Now, experts are looking into why those numbers haven’t materialized and what lessons the rest of the world might draw from Africa’s experience. Many scientists have identified the continent’s young population as one reason the death rate remains low—young people are more likely to be asymptomatic and thus less likely to be tested, especially in areas with low testing capacity anyway. Similarly, Africans are less likely to be suffering from the many underlying noncommunicable diseases—such as obesity and diabetes—that exacerbate the virus’s effects on the body, unlike those in the developed world. Others posit that many on the African continent might even have preexisting immunity to COVID-19 due to preexposure to other diseases.
At the same time, other experts praise early, though controversial, lockdown measures—such as those in Uganda and Rwanda—for slowing the spread of the disease. Some scientists have even posited that the “peak” of the pandemic in Africa has already passed, though on Tuesday, the World Health Organization warned that the world is still at the “beginning” of the pandemic.

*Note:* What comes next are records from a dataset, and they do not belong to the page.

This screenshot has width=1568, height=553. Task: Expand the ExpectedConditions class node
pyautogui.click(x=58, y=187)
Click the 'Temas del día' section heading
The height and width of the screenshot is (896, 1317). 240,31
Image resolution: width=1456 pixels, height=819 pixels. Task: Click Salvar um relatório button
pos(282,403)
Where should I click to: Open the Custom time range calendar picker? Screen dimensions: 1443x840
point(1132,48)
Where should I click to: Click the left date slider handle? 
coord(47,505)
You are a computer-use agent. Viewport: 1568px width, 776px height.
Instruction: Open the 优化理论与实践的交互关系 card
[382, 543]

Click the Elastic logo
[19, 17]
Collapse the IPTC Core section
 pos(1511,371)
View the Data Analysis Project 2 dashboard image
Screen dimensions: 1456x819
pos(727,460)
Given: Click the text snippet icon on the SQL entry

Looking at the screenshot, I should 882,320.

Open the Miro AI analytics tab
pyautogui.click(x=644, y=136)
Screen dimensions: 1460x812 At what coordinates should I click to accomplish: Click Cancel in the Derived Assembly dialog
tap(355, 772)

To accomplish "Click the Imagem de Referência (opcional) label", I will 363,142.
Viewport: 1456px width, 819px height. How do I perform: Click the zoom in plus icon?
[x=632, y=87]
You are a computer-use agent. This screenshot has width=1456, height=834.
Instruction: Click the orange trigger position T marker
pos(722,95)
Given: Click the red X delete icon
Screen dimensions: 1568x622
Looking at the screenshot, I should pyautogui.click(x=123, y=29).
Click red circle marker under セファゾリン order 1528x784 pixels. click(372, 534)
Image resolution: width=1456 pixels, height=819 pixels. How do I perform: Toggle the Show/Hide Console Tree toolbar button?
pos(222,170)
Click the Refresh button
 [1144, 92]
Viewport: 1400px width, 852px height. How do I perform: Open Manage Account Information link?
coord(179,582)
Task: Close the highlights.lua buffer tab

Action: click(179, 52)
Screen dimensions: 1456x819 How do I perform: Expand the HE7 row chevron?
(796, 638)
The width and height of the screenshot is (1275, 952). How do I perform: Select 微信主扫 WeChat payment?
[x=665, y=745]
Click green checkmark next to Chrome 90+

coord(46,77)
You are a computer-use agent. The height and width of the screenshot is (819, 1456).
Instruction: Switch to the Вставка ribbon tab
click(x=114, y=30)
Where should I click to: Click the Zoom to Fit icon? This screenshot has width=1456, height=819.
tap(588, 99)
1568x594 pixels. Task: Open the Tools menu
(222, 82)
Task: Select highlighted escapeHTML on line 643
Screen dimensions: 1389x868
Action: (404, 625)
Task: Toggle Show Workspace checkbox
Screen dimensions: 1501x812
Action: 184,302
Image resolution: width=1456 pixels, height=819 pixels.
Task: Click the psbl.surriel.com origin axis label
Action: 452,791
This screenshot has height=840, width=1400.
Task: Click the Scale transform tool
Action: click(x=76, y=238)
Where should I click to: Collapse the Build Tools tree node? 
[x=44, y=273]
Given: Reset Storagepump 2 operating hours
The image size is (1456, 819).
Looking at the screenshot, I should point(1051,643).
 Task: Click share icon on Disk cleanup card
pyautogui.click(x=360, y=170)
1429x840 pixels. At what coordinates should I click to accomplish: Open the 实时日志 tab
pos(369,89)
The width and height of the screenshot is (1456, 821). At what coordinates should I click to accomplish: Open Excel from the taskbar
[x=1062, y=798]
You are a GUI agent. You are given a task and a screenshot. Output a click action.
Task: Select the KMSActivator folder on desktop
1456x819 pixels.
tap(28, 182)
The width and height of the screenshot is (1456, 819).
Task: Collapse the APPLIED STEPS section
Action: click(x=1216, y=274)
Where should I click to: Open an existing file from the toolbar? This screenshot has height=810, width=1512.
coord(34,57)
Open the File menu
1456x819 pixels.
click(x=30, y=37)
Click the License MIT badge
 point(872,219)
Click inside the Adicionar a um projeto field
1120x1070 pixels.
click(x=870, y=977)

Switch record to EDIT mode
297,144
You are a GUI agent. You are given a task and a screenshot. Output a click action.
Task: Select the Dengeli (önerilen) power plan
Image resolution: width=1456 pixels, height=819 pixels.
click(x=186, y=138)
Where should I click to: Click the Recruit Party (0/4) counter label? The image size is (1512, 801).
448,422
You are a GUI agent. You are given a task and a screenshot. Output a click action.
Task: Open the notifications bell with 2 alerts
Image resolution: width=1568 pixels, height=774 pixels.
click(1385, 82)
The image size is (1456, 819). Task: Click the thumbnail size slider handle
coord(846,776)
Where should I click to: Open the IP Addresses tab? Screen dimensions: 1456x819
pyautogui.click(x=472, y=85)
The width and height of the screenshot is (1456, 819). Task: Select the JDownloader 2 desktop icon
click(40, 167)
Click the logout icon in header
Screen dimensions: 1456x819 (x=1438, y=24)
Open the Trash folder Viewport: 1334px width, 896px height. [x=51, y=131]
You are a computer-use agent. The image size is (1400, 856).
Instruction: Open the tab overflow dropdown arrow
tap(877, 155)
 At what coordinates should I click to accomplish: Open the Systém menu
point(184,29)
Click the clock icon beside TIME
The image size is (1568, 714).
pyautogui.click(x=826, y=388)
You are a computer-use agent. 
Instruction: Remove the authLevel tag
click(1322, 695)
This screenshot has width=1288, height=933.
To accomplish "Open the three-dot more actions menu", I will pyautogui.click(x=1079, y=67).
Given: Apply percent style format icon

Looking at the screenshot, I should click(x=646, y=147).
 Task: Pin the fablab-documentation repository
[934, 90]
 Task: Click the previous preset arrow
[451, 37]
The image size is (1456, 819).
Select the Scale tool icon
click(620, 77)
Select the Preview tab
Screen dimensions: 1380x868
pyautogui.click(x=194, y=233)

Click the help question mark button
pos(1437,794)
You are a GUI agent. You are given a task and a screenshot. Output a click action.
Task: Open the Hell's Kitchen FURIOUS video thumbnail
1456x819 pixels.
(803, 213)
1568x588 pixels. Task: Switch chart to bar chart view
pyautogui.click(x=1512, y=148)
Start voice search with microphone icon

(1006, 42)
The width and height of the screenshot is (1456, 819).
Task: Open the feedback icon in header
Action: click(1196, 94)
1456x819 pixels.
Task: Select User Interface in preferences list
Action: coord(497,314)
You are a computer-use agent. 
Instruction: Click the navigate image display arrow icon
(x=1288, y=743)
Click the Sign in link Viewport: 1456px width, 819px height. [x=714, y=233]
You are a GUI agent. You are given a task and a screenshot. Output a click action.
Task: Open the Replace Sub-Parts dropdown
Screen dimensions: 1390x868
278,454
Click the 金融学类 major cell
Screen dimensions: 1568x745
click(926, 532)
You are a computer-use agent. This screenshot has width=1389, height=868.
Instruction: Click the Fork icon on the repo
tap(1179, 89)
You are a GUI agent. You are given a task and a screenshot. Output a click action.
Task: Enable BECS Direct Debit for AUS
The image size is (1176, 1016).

Indeed, that’s not to say the disease has not been devastating for the region—and experts warn that the worst could be yet to come, as many of the measures implemented to stop the spread of the virus now threaten to increase food insecurity and have stymied supply chains of other essential products, such as medication. Economic inactivity caused by lockdowns has devastated the incomes of millions of Africans, and food prices continue to rise.